The results from model 4 show that making women’s high school types and college majors equal to those of men yields a somewhat ambiguous overall effect on the extent of segregation. According to the prediction from the DFL method, it has little effect on segregation (a change from 0.463 to 0.466), but the outcome of the matching model indicates a small increase in segregation, from 0.456 to 0.464. On the other hand, if we compare the change in the distribution of occupation from model 3R to model 4, we find outcomes that are consistent between the predictions from the DFL model and the matching model. The further equalization of high school types and college majors reduces the gender gap in the proportion of type II professionals but increases the gender gap in the proportion of clerical workers, and those two changes largely offset each other in yielding the overall extent of segregation.
The major remaining gap in high school types and college majors comes from a larger proportion of high school graduates from general high schools and a smaller proportion of college graduates with social science majors among women than among men. Somewhat unexpectedly, women with social science majors in college have a much higher probability of becoming clerical workers (62 percent) than women who graduated from general high schools (33 percent), while the probability of becoming type II professionals is slightly lower for the former (18 percent) than for the latter (20 percent). Hence, the results in model 4 reflect female college graduates’ strong tendency to become clerical workers and the consequent increase in clerical occupation among women when the women’s proportion of college graduates with social science majors is equated with men’s, and a consequent reduction in the proportion of women in the type II professions.
4. Conclusion
This article introduces a new method for the decomposition analysis of segregation. The juxtaposition of the model on the basis of the supply-driven DFL method and the matching model, in which the occupational size is constrained by demand, will be useful in predicting the range of possible outcomes under a given counterfactual situation. The semiparametric approach used for the method will also generate robust estimates for the decomposition.
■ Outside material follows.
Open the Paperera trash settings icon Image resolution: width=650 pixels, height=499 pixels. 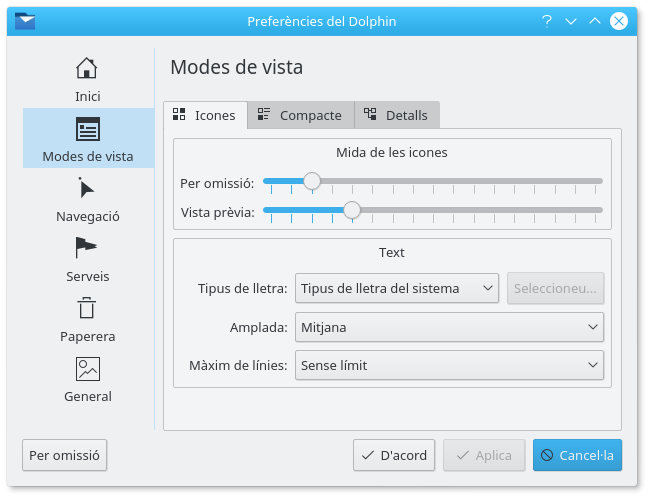tap(87, 309)
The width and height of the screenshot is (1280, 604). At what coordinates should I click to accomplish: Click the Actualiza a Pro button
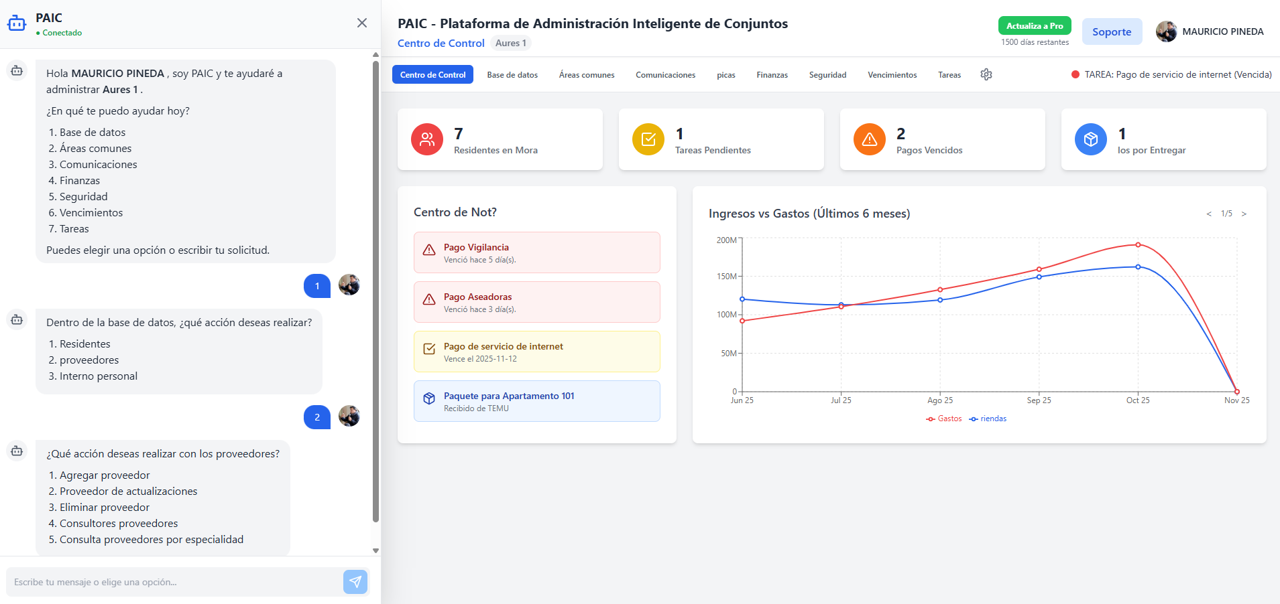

The illustrative analysis of the decomposition of occupational segregation by gender in Japan showed a paradoxical result that the gender equalization of human capital and labor supply characteristics such as educational attainment and hours of work will increase the extent of gender segregation in occupation. It is clear that the role that gender differences in human capital and labor supply play in generating the gender gap in occupational attainment is quite different from the role that gender differences in human capital and labor supply play in generating the gender gap in income, because we usually observe that equalizing the gender gap in human capital and work hours leads to a smaller gender gap in income. It is clear we need further research on the role that gender plays in occupational opportunities and attainment and in the consequent gender segregation in occupation.
Footnotes
Acknowledgements
I am grateful to anonymous reviewers of Sociological Methodology for their comments on earlier drafts.
Funding
The author disclosed receipt of the following financial support for the research, authorship, and/or publication of this article: This research has been partly supported by a visiting fellowship at the Research Institute of Economy, Trade, and Industry in Japan.